The Unveiling of The King’s Official Portrait at Buckingham Palace

The Unveiling of The King’s Official Portrait at Buckingham Palace

The first official painted portrait of the King since the coronation has been unveiled at Buckingham Palace. The painting was done by renowned portrait artist Jonathan Yeo, whose past subjects include Idris Elba, Cara Delevingne, Sir David Attenborough, Nicole Kidman, Malala Yousafzai, and former prime ministers Sirs David Cameron and Tony Blair. Mr Yeo, whose work has been displayed at the Royal Academy of Arts and Smithsonian National Portrait Gallery in Washington DC, has also painted Queen Camilla and the late Prince Philip.

The King sat for Mr Yeo on four occasions between June 2021 and November 2023 at both Highgrove in Gloucestershire and Clarence House in London. Mr Yeo also worked from drawings and photographs of the monarch in order to make progress between sittings. Unveiling his work at Buckingham Palace on Tuesday, he said: “It was a privilege and pleasure to have been commissioned by The Drapers’ Company to paint this portrait of His Majesty The King, the first to be unveiled since his coronation.”

The Symbolism and Evolution of the Portrait

“When I started this project, His Majesty the King was still His Royal Highness the Prince of Wales, and much like the butterfly I’ve painted hovering over his shoulder, this portrait has evolved as the subject’s role in our public life has transformed. I do my best to capture the life experiences etched into any individual sitter’s face. In this case, my aim was also to make reference to the traditions of Royal portraiture but in a way that reflects a 21st-century monarchy and, above all else, to communicate the subject’s deep humanity. I’m unimaginably grateful for the opportunity to capture such an extraordinary and unique person, especially at the historic moment of becoming King.”

The King’s Return to Public Duties

In addition to attending the unveiling ceremony in London, the King carried out his first investiture in five months – and his first since his cancer diagnosis – at Windsor Castle. Archbishop of Canterbury Justin Welby was one of the 52 recipients of an investiture – and was given the Knight Grand Cross of the Royal Victorian Order. The King’s doctors granted permission for him to return to public duties last month.

His portrait was originally commissioned in 2020 to mark his 50 years as a member of The Draper’s Company in 2022. It shows him wearing the uniform of the Welsh Guards, which he was made regimental colonel of in 1975. The dimensions for the painting, which is oil on canvas, were specific to fit the architecture of the Drapers Hall where it will eventually hang. It will first go on display at the Philip Mould Gallery in London from 16 May until 14 June before moving to Drapers’ Hall at the end of August. The Drapers’ Company is a group of seven charitable trusts dedicated to helping disadvantaged people. Its links to the Royal Family date back to 1364 when it received its first charter from King Edward III.

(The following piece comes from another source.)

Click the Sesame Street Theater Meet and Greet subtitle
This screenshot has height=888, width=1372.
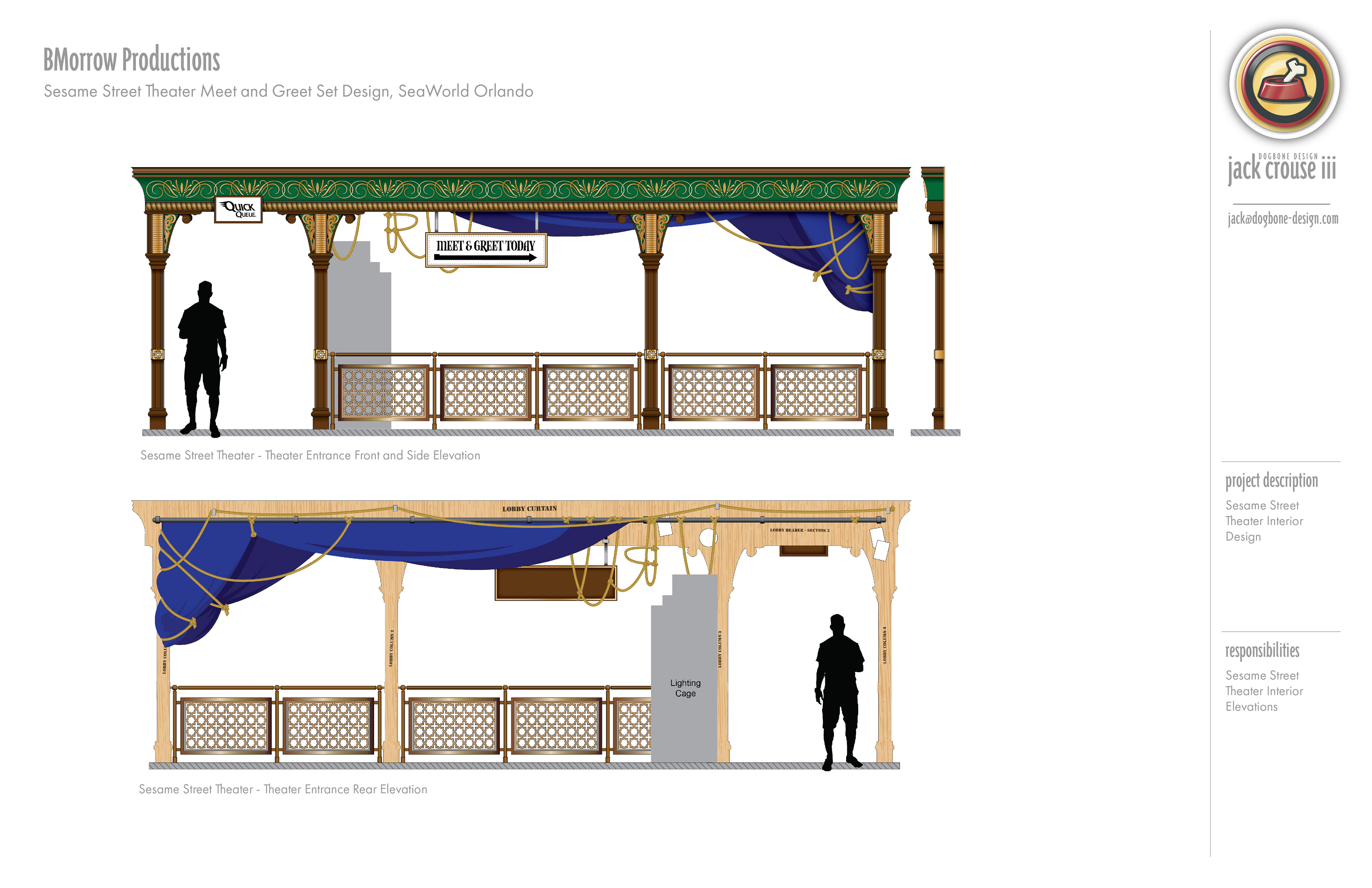point(288,91)
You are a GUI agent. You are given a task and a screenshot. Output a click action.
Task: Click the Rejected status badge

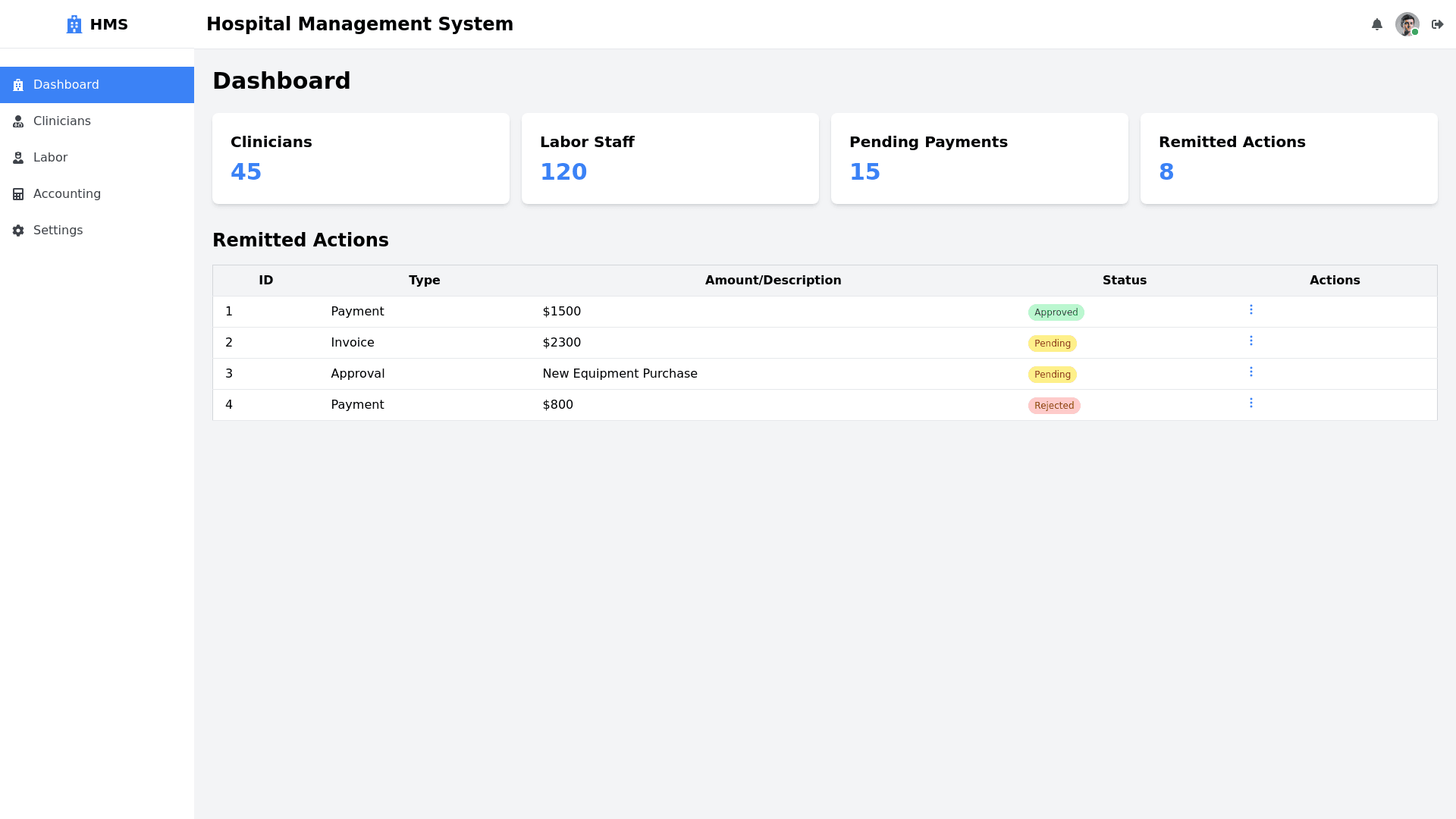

Overall, the unveiling of the King’s official portrait at Buckingham Palace marks a significant moment in his reign, showcasing the talent of artist Jonathan Yeo and the symbolism imbued in the painting. With the King’s return to public duties, this portrait serves as a testament to his resilience and commitment to his role as monarch. The display of the portrait at various locations allows the public to appreciate the artistry and historical significance of the piece, connecting the past with the present in a meaningful way.